Pixel coordinate grounding data:
◇ ◇ ◇ ◇

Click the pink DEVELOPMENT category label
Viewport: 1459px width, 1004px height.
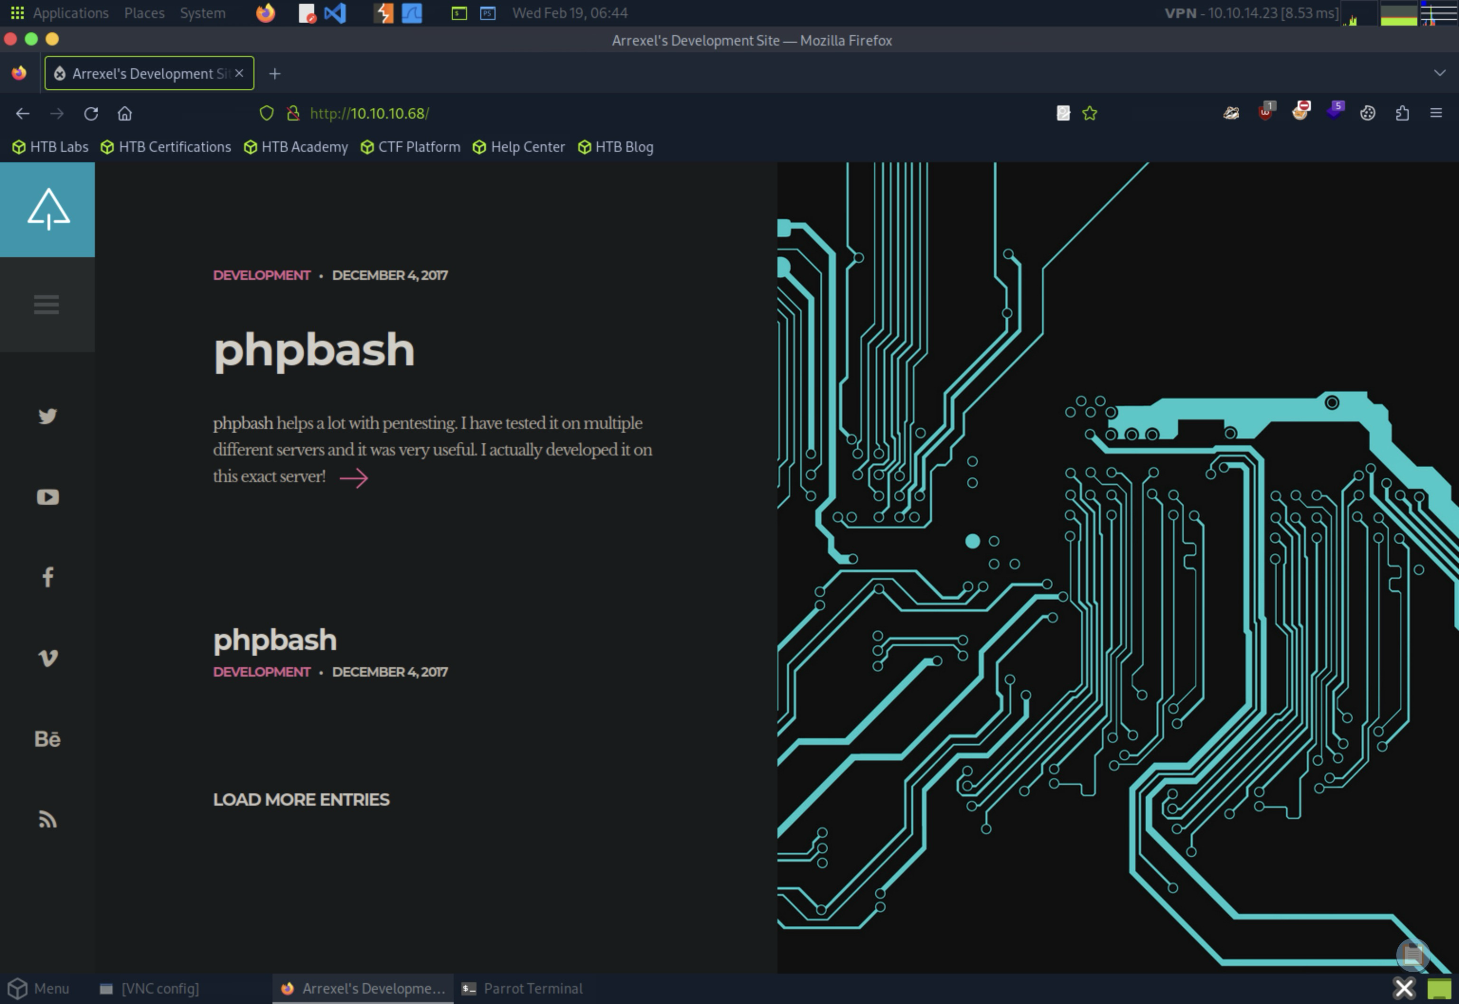(x=261, y=276)
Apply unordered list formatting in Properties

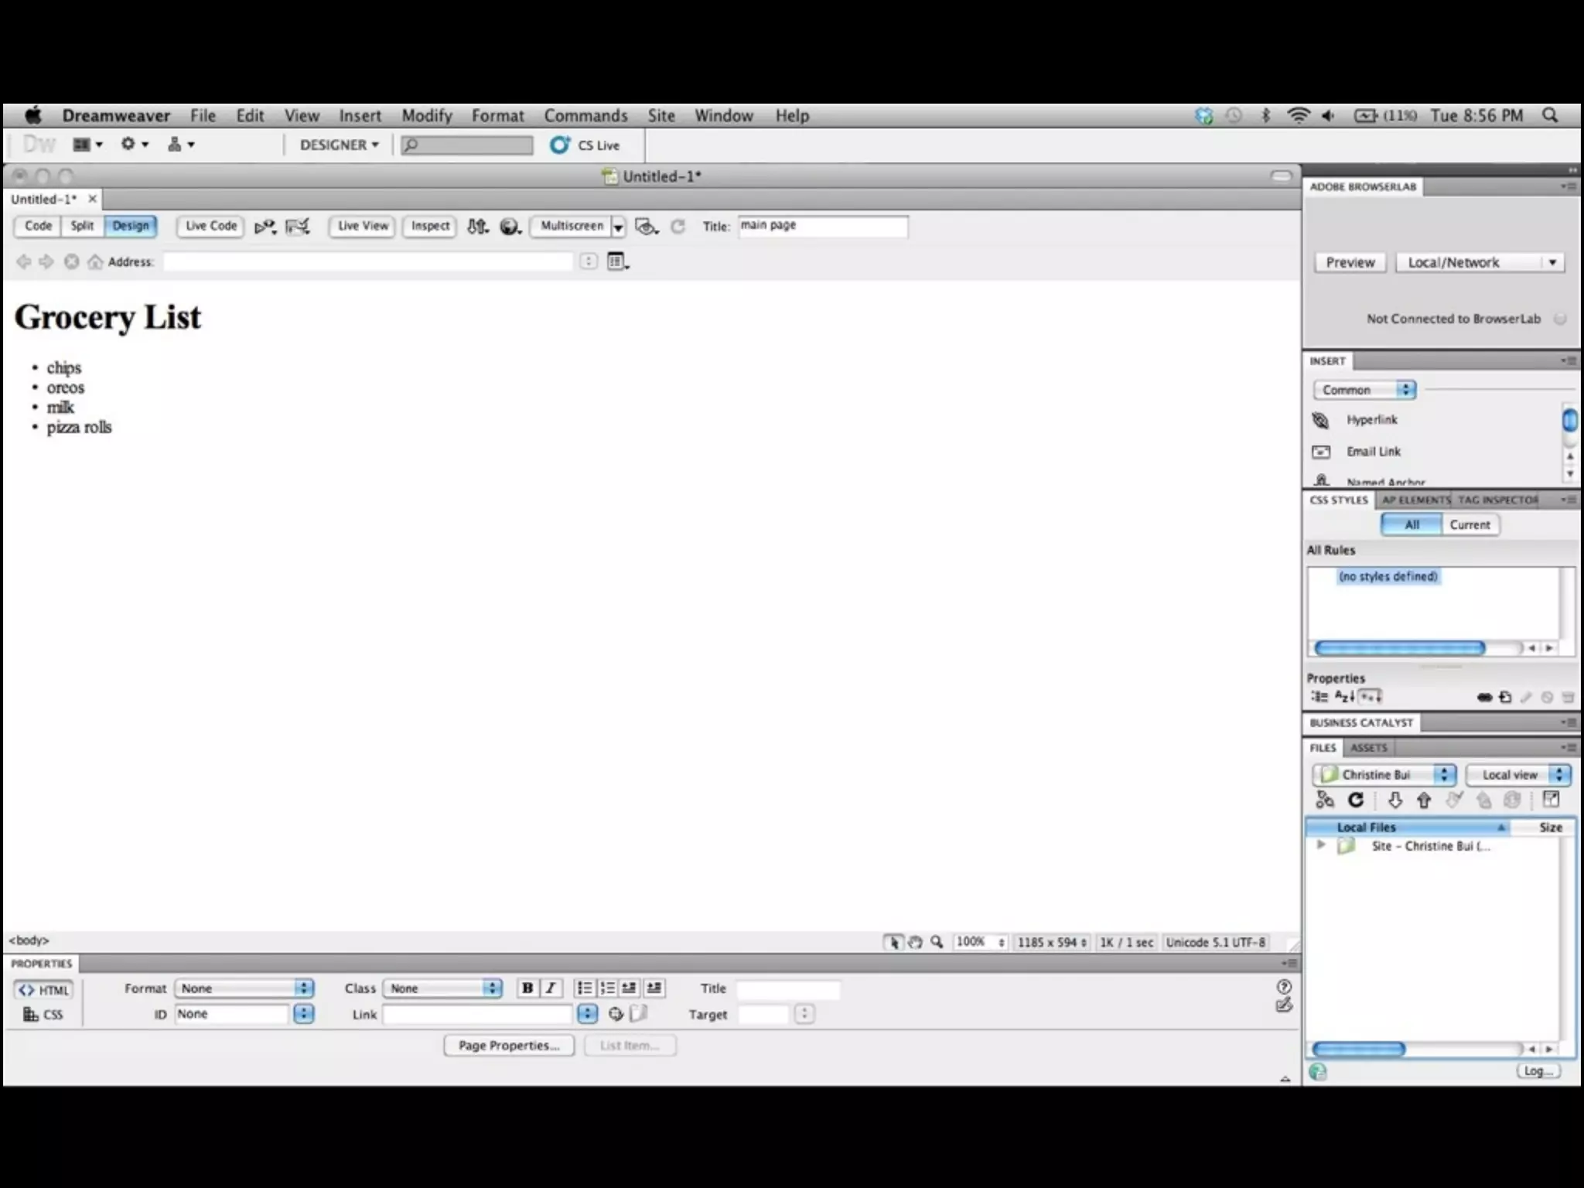point(585,988)

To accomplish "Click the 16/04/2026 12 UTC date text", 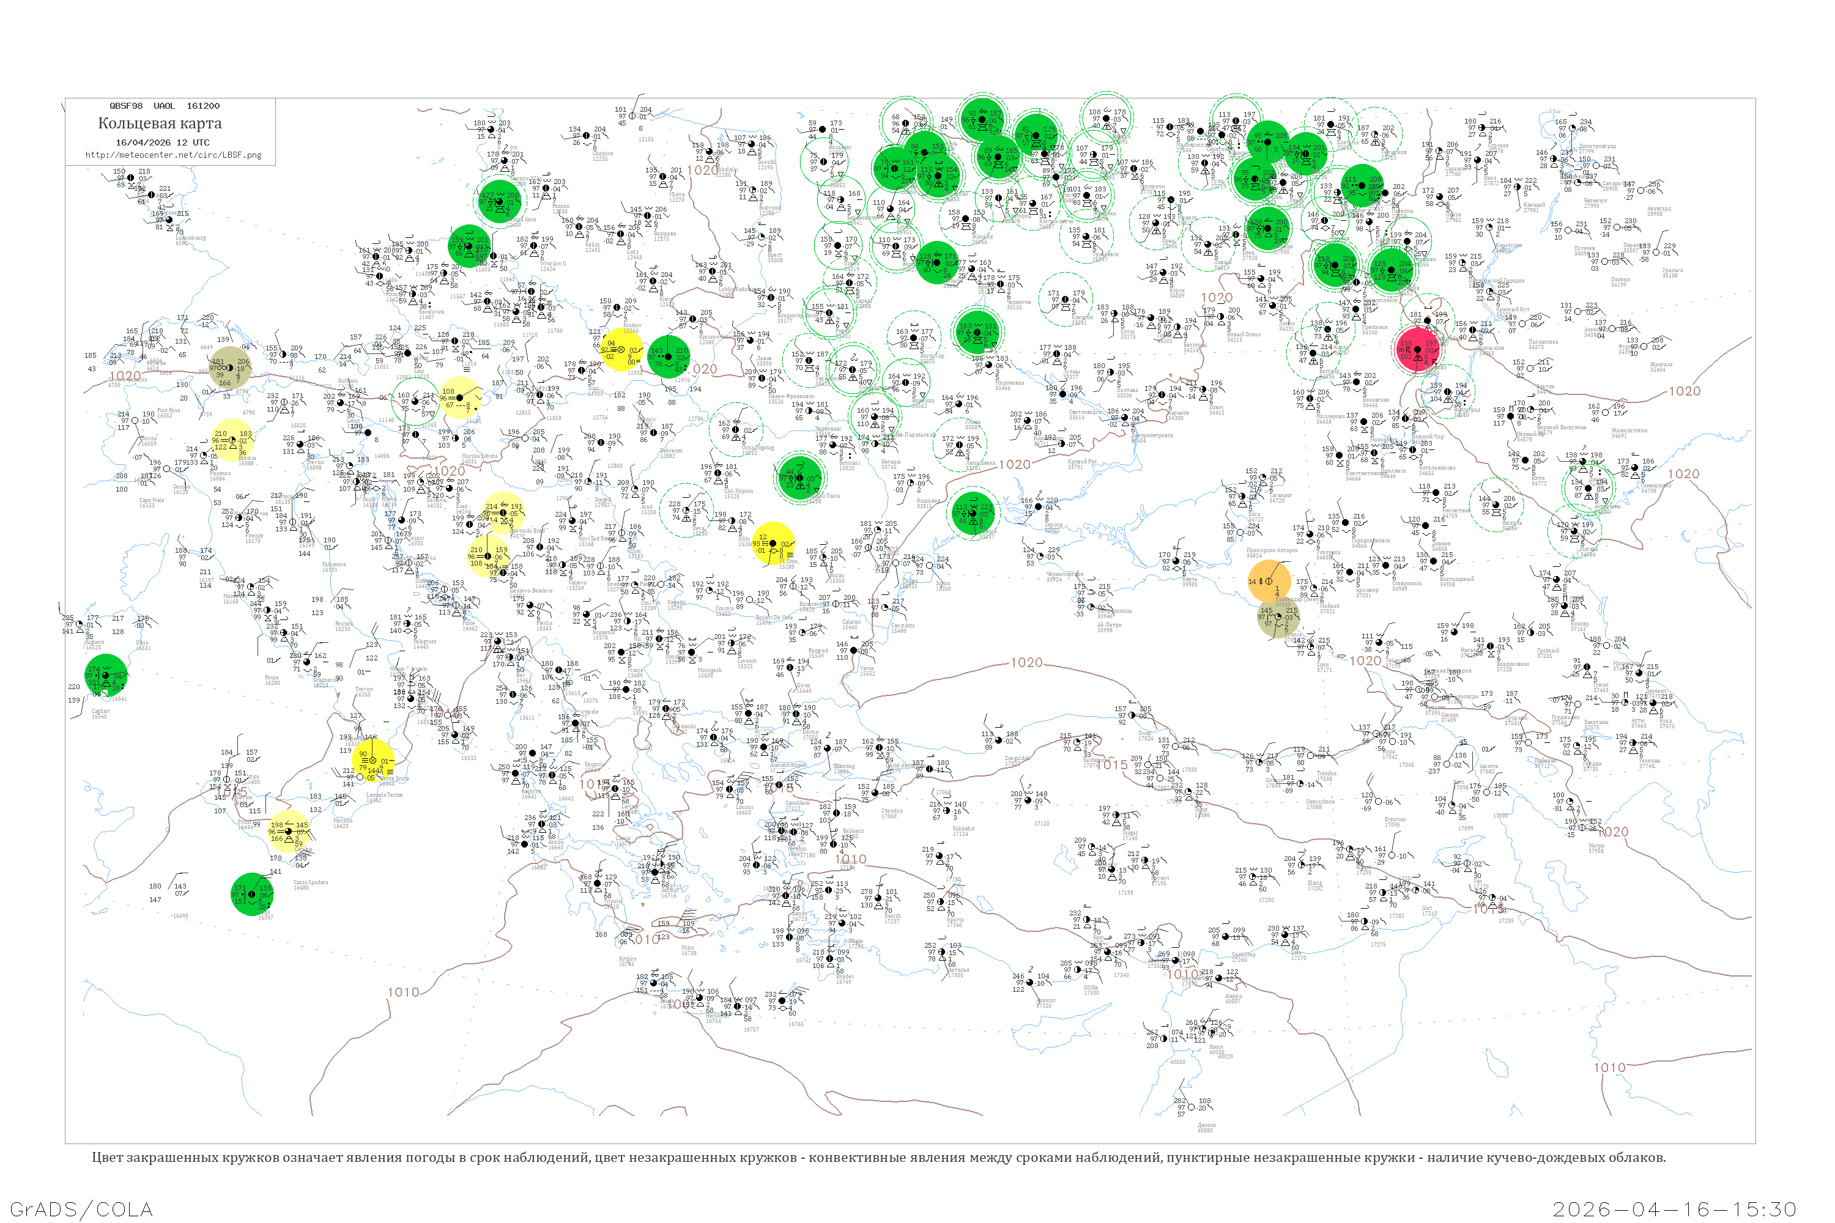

◇ ◇ ◇ ◇

Reproduce the data above exactly, leaving out any picture in it.

- RESPONSE TO THE EXERCISE:
Click the pink DEVELOPMENT category label
Viewport: 1459px width, 1004px height.
(x=261, y=276)
Apply unordered list formatting in Properties

point(585,988)

To accomplish "Click the 16/04/2026 12 UTC date text", 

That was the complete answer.